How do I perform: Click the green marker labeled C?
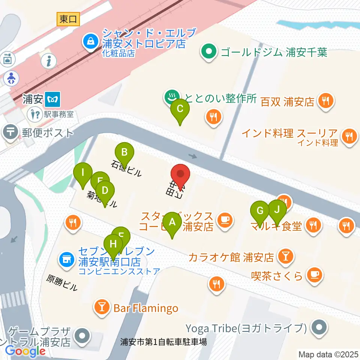click(180, 110)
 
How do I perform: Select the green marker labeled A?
click(172, 222)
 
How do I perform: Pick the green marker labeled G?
click(260, 210)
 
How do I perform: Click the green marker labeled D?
click(105, 190)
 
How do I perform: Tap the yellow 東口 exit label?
click(69, 20)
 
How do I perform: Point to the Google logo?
click(25, 351)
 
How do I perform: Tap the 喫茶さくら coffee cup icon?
click(313, 275)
──────────────────────────────
Stated task —
Repeat the data above word for word, leaving out the picture.

Full response —
How do I perform: Click the green marker labeled C?
click(180, 110)
 
How do I perform: Select the green marker labeled A?
click(172, 222)
 
How do I perform: Pick the green marker labeled G?
click(260, 210)
 
How do I perform: Click the green marker labeled D?
click(105, 190)
 
How do I perform: Tap the yellow 東口 exit label?
click(69, 20)
 
How do I perform: Point to the Google logo?
click(25, 351)
 
How do I perform: Tap the 喫茶さくら coffee cup icon?
click(313, 275)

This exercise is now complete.